A couple of years passed. Bowie was still trying to get out of hot water in regards to some shady land dealings in Arkansas and squeezing what little fortune he could from them before making Texas his permanent home. He did a heap of traveling back and forth. When Rezin met him in San Antonio in the fall of 1831, Bowie needed his pot of silver at the end of the rainbow pretty badly. Plantations and steam machinery in Louisiana that the Bowie brothers invested in were also foundering and the debt mounted higher and higher. His land deals in Arkansas were even going to go to trial before the U.S. Supreme Court in the January 1833 term! His younger brother John was the only one implicated on paper in that trial but it still meant the end of any possibilities of money from that direction. He had convinced his new father-in-law, Vice-Governor Juan Martin de Veramendi, to finance the expedition west, and, like Dobie said, on November 2, 1831, the Bowie brothers headed for the “grim San Saba hills.”

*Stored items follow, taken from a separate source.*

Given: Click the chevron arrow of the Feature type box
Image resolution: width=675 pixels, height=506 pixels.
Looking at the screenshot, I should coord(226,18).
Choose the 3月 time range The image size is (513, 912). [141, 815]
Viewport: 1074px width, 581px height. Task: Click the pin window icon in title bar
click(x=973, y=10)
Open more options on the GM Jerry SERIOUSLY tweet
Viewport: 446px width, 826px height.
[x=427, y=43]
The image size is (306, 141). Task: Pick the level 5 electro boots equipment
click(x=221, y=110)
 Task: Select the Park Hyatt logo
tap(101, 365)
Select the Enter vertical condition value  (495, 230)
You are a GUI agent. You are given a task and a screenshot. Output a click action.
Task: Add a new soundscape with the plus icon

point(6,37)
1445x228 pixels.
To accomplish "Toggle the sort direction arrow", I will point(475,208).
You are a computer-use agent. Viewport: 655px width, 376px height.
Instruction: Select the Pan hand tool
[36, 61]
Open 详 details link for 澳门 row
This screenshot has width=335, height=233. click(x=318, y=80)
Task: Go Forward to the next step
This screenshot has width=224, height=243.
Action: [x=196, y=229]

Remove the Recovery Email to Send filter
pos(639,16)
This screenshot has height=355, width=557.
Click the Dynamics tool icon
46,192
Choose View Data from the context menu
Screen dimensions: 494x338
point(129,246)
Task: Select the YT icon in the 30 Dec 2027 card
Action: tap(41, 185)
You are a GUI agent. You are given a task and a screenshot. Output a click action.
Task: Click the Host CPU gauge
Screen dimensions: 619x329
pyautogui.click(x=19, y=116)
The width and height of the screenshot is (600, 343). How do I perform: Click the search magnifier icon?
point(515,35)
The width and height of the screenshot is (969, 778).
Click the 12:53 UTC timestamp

After passing the Llano they ran into a pair of Comanche with a Mexican captive. Bowie’s buddy Ham, the one who had lived with the Comanche, knew one of them, by the name of Ysayune, and was assured that the Comanche meant them no harm. The two parties parted ways amicably enough. But the next day the Mexican captive rode up to them at breakneck speed. The two Comanche sent him back to warn them that a group of about 124 Tawakoni, Waco, and Caddos were sniffing up their hind legs. Bowie only had about 8 men in his group. The Comanche passed on some advice through the Mexican – make for a brush covered hill, where they could make a stand when the Indians rushed down upon them. Bowie ignored the advice. Like most other Texians and pioneers of the time, he had bigger heuvos than brains in most circumstances. He figured the San Saba presidio would make a better fortress than some trees on a hill. True enough but the presidio was still 25 miles away. They rode hard over painfully rocky terrain to find it. Anyone who has been around the Menard area knows the ground is almost nothing but rocks. But once they got to the San Saba river they couldn’t find the fort, having missed their mark by a dozen miles or so. There was no good cover around the river either. So they rode on a few more miles till they found a grove of forty or so mature live oaks. That would have to do. It was about 40 yards from a stream and there was another smaller bunch of live oaks grouped together about 50 yards away. Half of them went to that group of trees, the other half camped at the first oak shelter. Each could come to the aid of the other in case of attack. They settled down for the night…waiting. But no attack came.

8 AM – November 21st.

The men all rose from a rather nerve wracking night. Tired, cold and stiff, they loaded up and as they rose up into their saddles they saw a Tawakoni scout watching them. And behind that lone scout, 150 others came rolling over the hill. The treasure hunters leaped from their horses, tied them to the trees, and prepared their rifles for the onslaught. When the Indians knew they were spotted, battle cries rose high and the warriors stripped themselves down readying to come to grips with the vastly outnumbered Texians. James Bowie took a deep breath and glared down the whooping Caddos rushing to meet him, brandishing scalps upon their war lances.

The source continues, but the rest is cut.